Autorki raportu zwracają uwagę na utrzymujący się od wielu lat wzrost ruchu samochodów ciężarowych z przyczepami. Miał on decydujący wpływ na warunki na drogach oraz na proces niszczenia nawierzchni. W latach 2005-2010 ruch samochodów ciężarowych z przyczepami wzrósł o ok. 43%. W poprzednich okresach pięcioletnich wzrost ruchu tych pojazdów był jeszcze wyższy i wynosił 68% w latach 1995-2000 oraz 50% w latach 2000-2005. Daje to łącznie ponad 3,5-krotny wzrost ruchu samochodów ciężarowych z przyczepami w ciągu ostatnich 15 lat, przy czym bezwzględne przyrosty ruchu tych pojazdów w kolejnych okresach pięcioletnich były coraz większe. Na tle stale rosnącego ruchu ciężkiego problemem w Polsce pozostaje niedostosowanie nośności nawierzchni sieci dróg krajowych do ruchu pojazdów o nacisku 115 kN/oś, stanowiącym podstawowy standard dla sieci dróg międzynarodowych w Europie.

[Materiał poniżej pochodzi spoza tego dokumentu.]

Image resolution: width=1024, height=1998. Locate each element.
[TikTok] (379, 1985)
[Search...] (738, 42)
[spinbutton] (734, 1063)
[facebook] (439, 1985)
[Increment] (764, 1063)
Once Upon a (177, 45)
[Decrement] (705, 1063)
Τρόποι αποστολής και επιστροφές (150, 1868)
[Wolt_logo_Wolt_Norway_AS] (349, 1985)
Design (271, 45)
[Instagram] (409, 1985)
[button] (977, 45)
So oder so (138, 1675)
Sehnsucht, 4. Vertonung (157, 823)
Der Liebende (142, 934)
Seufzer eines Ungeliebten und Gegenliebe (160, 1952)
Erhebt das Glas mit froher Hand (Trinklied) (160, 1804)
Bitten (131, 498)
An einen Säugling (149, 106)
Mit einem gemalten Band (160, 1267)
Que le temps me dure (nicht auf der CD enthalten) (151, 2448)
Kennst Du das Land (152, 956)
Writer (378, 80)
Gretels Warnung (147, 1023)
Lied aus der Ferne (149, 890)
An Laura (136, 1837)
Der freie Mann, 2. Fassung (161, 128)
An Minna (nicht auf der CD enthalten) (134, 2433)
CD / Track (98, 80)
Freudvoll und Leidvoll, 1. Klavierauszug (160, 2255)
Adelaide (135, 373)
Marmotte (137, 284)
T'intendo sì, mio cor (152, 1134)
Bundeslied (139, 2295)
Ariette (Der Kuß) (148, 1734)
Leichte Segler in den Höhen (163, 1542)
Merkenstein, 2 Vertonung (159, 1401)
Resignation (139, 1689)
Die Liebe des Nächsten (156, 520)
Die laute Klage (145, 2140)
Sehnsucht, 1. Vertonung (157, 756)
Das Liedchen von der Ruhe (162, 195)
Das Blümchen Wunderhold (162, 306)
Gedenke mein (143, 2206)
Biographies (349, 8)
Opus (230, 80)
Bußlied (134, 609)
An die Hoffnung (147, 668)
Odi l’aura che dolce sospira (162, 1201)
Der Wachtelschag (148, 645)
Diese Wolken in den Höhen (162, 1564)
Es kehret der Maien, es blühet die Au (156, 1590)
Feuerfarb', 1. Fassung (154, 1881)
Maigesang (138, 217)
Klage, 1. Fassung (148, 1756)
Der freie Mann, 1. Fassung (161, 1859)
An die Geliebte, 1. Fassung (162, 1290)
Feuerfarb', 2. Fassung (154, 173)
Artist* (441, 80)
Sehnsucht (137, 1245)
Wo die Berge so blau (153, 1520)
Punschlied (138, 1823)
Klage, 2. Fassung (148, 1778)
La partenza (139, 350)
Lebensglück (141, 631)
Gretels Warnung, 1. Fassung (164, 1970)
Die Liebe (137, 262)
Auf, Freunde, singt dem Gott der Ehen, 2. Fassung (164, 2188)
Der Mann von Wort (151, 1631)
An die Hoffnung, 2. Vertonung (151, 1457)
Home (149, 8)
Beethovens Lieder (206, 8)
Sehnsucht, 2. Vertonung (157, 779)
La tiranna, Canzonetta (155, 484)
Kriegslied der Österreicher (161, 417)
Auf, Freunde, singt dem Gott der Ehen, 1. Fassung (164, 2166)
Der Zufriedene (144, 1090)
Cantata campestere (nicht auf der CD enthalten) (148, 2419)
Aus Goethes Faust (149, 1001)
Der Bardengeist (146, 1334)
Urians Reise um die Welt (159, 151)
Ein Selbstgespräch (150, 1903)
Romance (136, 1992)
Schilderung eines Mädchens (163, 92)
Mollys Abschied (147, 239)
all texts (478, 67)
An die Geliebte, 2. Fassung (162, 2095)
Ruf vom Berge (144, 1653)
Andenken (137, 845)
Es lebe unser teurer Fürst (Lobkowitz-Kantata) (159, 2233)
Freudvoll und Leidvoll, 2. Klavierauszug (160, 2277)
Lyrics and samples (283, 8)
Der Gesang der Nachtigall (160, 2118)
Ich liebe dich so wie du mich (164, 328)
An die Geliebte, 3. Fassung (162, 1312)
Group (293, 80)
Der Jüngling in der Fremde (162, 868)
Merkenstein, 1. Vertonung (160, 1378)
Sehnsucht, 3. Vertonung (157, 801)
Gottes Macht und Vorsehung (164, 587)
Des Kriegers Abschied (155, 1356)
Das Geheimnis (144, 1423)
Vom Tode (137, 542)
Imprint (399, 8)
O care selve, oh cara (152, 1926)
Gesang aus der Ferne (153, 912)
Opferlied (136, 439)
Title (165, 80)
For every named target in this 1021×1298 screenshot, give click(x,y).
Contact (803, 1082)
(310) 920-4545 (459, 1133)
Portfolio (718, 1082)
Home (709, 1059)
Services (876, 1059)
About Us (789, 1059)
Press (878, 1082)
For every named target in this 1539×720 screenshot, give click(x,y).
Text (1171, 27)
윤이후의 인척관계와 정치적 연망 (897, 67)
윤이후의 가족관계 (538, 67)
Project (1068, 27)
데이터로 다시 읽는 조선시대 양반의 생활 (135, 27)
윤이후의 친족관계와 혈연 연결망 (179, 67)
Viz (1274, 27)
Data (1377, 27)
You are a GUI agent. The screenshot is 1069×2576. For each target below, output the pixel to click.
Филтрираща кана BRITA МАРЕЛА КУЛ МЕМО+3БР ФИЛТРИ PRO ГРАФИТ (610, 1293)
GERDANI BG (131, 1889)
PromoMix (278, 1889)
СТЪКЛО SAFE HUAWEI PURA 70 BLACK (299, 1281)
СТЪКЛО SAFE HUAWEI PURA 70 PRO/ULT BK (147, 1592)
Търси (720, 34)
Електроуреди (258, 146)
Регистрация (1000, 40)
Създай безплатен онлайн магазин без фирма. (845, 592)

Od momentu przystąpienia do Unii Europejskiej do końca 2010 roku udział dróg spełniających ten standard zwiększył się wprawdzie z 5,1% całkowitej długości sieci dróg krajowych do ponad 31% (ok. 5,9 tys. km), jednak niedostosowanie nośności na pozostałej 2/3 sieci dróg krajowych generuje dodatkowe koszty w zakresie remontów dróg.

Utrzymanie dróg tak samo ważne jak budowa nowych

W raporcie „Efektywność systemu zarządzania utrzymaniem dróg krajowych w Polsce” autorki przytaczają szereg najlepszych praktyk z krajów z całego świata, które mogą pomóc w skuteczniejszym zarządzaniu procesem modernizacji naszych dróg. Zwracają uwagę przede wszystkim na to, że brakuje pieniędzy na utrzymanie dróg, a budżet utrzymaniowy GDDKiA jest niestabilny. Zdaniem autorek raportu główni decydenci nie przykładają do utrzymania istniejącej infrastruktury wystarczająco dużej wagi. Autorki proponują, aby zadania z zakresu utrzymania dróg były traktowane na równi z budową nowej infrastruktury.

W raporcie autorki przedstawiają ocenę systemu zarządzania utrzymaniem dróg, zaznaczając zaległości w zakresie bieżącego utrzymania dróg i remontów, spowodowanych przede wszystkich niedofinansowaniem i niestabilnością budżetu utrzymaniowego. Zmiany wysokości przyznawanych środków nie pozwalają na optymalne planowanie prac utrzymaniowych, a przekroczone stany krytyczne nieremontowanych dróg zwiększają potrzeby remontowe.

W raporcie wymienione są również nieefektywności GDDKiA, które utrudniają sprawne zarządzanie utrzymaniem dróg w Polsce. Chodzi min. o:

  • Istniejące standardy wykonania prac utrzymaniowych, które nie uwzględniają limitów zakłóceń ruchu w związku z prowadzeniem robót drogowych.
  • Brak systemu oceny utrzymania z perspektywy użytkowników dróg, m.in. w zakresie czasu trwania robót drogowych i zajętości pasów ruchu.
  • Niepełne wykorzystanie systemów informatycznych, wspomagających zarządzanie utrzymaniem.
  • Brak systemu kompleksowej analityki zarządczej.
  • Brak systemu sprawozdawczości w zakresie drogownictwa.

– Brak funduszy to nie jedyne wyzwanie w zakresie utrzymania dróg. Musimy mieć na uwadze to, że decydenci powinni mieć absolutną pewność co do tego, iż pieniądze są efektywnie wydawane. To zaś możemy osiągnąć poprzez poprawę zarządzania całym procesem utrzymania dróg w naszym kraju – podsumowuje Marcin Borek z Ernst & Young.

Raport „Efektywność zarządzania utrzymaniem dróg krajowych w Polsce” przygotowały dr Joanna Archutowska ekspert ekonomiczny w Centrum Unijnych Projektów Transportowych (CUPT) i dr Jana Pieriegud z Katedry Transportu w Szkole Głównej Handlowej w Warszawie.

O programie Ernst & Young Sprawne Państwo

Celem programu Ernst & Young Sprawne Państwo jest inicjowanie i wspieranie działań na rzecz poprawy funkcjonowania instytucji publicznych w Polsce. Poprzez program, Ernst & Young aktywnie włącza się do publicznej debaty nad reformą państwa. Program adresowany jest w szczególności do środowisk politycznych, naukowych, gospodarczych oraz organizacji pozarządowych.